NVIDIA GeForce GTX 1650
(7, 5)
_CudaDeviceProperties(name='NVIDIA GeForce GTX 1650', major=7, minor=5, total_memory=4095MB, multi_processor_count=14)


In [5]:
train_dataset, val_dataset, test_dataset = WikiText2()

In [6]:
tokeniser = get_tokenizer('basic_english')
def yield_tokens(data):
    for text in data:
        yield tokeniser(text)

In [7]:
# Build the vocabulary
vocab = build_vocab_from_iterator(yield_tokens(train_dataset), specials=["<unk>", "<pad>", "<bos>", "<eos>"])
#set unknown token at position 0
vocab.set_default_index(vocab["<unk>"])

In [8]:
seq_length = 50
def data_process(raw_text_iter, seq_length = 50):
    data = [torch.tensor(vocab(tokeniser(item)), dtype=torch.long) for item in raw_text_iter]
    data = torch.cat(tuple(filter(lambda t: t.numel() > 0, data))) #remove empty tensors
#     target_data = torch.cat(d)
    return (data[:-(data.size(0)%seq_length)].view(-1, seq_length), 
            data[1:-(data.size(0)%seq_length-1)].view(-1, seq_length))  

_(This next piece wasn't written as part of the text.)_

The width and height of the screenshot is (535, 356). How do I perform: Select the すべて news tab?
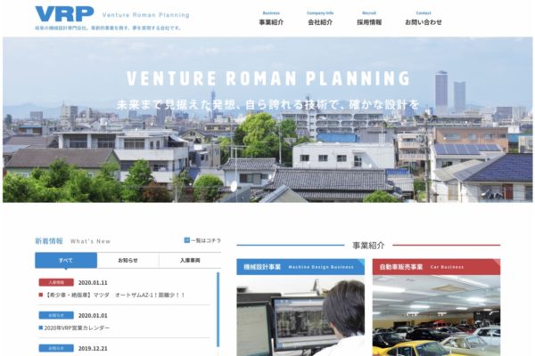tap(66, 260)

# # Create tensors for the training set
x_train, y_train = data_process(train_dataset, seq_length)
x_val, y_val = data_process(val_dataset, seq_length)
x_test, y_test = data_process(test_dataset, seq_length)

In [9]:
train_dataset = TensorDataset(x_train, y_train)
val_dataset = TensorDataset(x_val, y_val)
test_dataset = TensorDataset(x_test, y_test)

In [10]:
batch_size = 64  # choose a batch size that fits your computation resources
train_loader = DataLoader(train_dataset, batch_size=batch_size, shuffle=True, drop_last=True)
val_loader = DataLoader(val_dataset, batch_size=batch_size, shuffle=True, drop_last=True)
test_loader = DataLoader(test_dataset, batch_size=batch_size, shuffle=True, drop_last=True)

In [11]:
# Define the LSTM model
# Feel free to experiment
class LSTMModel(nn.Module):
    def __init__(self, vocab_size, embed_size, hidden_size, num_layers, dropout_rate):
        super(LSTMModel, self).__init__()
        self.embeddings = nn.Embedding(vocab_size, embed_size)
        self.embedding_size = embed_size
        self.hidden_size = hidden_size
        self.num_layers = num_layers
        # As regularization added dropout in LSTM and after as a layer
        self.lstm = nn.LSTM(embed_size, hidden_size, num_layers, dropout=dropout_rate, batch_first=True)
        self.dropout = nn.Dropout(dropout_rate)
        self.fc = nn.Linear(hidden_size, vocab_size)
        self.init_weights() # Added weight layer

    def forward(self, text, hidden=None):
        embeddings = self.embeddings(text)
        output, hidden = self.lstm(embeddings, hidden)
        # As regularization added droput in the output
        output = self.dropout(output)
        decoded = self.fc(output)
        return decoded, hidden

    def init_hidden(self, batch_size):
        return (torch.zeros(self.num_layers, batch_size, self.hidden_size).to(device),
                torch.zeros(self.num_layers, batch_size, self.hidden_size).to(device))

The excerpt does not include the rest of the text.